In fact, almost 350,000 people voted in Tuesday’s recall elections — and Republicans won 53 percent of the total vote. After blowtorching the state with negative ads and benefiting from a favorable timetable, the unions could still only get 47 percent of Wisconsinites to support their effort.

This should make the unions think long and hard about whether they want to embark on a mission to recall Gov. Scott Walker next year. Doing so successfully would easily cost them five times as much as they just spent — and even with their recent deluge of cash, most of the public still didn’t support them at the polls. Additionally, the extra time will also give Walker’s reforms more time to work — and once the public sees that schools can manage their affairs effectively without being hamstrung by union regulations, organized labor’s argument gets even weaker.

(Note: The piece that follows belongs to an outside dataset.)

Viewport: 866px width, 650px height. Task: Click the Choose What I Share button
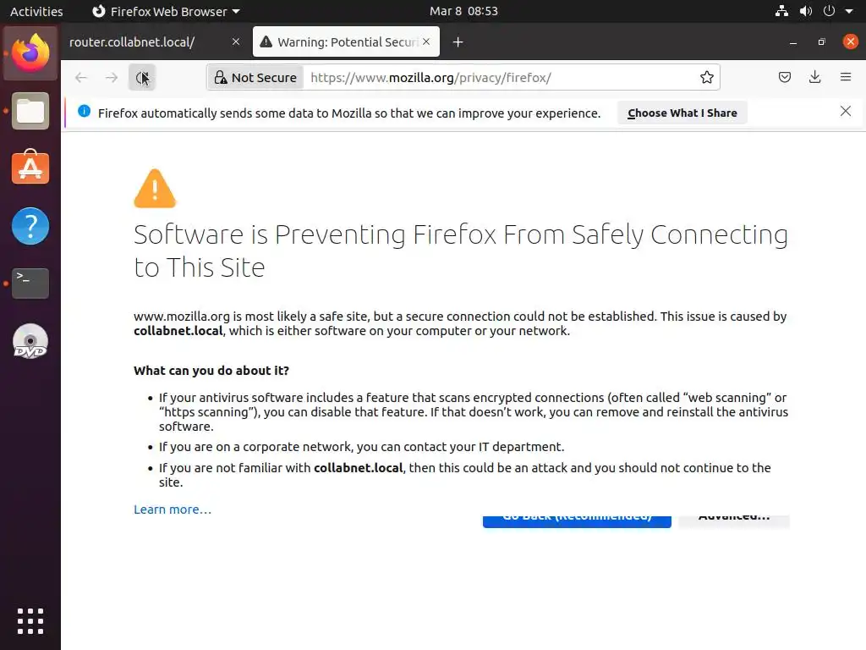point(682,113)
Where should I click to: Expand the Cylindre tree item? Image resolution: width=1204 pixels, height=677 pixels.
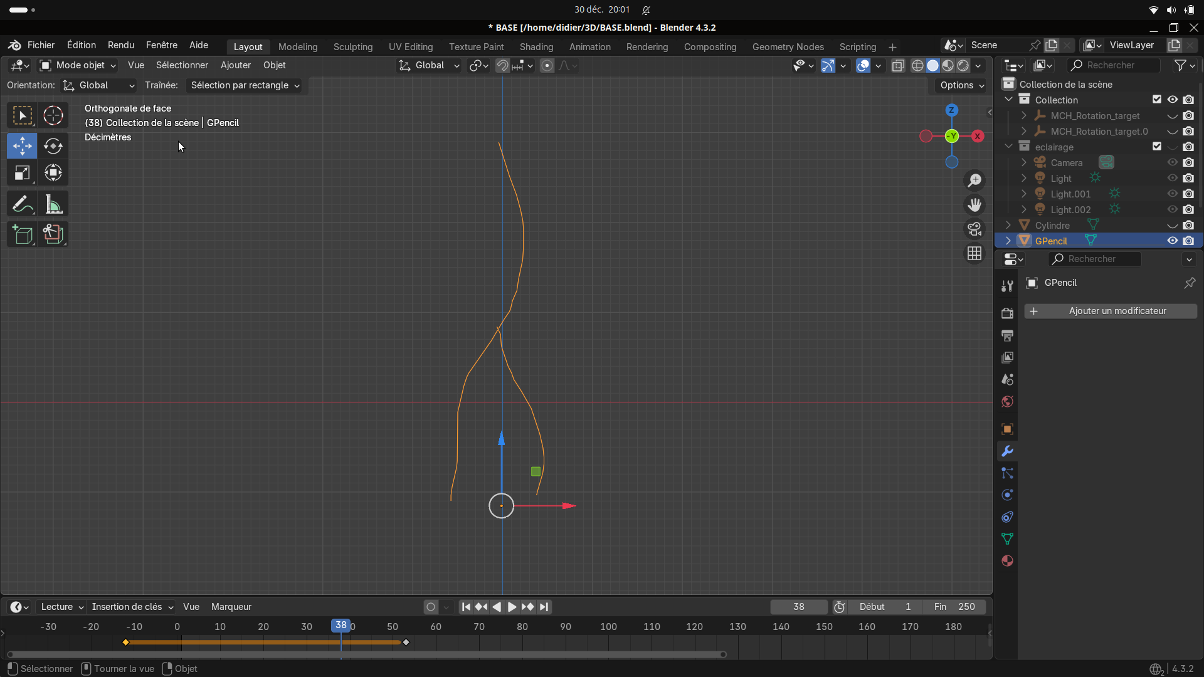[1008, 225]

In the redistricting bill Scott Walker signed on Tuesday, the former Hopper seat gets more Republican in 2012, when Jessica King will face voters against a fresh Republican challenger. That seat seems to be an almost certain pickup for the GOP next year, which would almost immediately reverse any progress the unions made in this round of recall elections. If there’s any benefit from the Democrats’ temporary victory in that district, it might just be prompting some elected officials to buy their wives flowers a little more often.

— Christian Schneider is a senior fellow at the Wisconsin Policy Research Institute.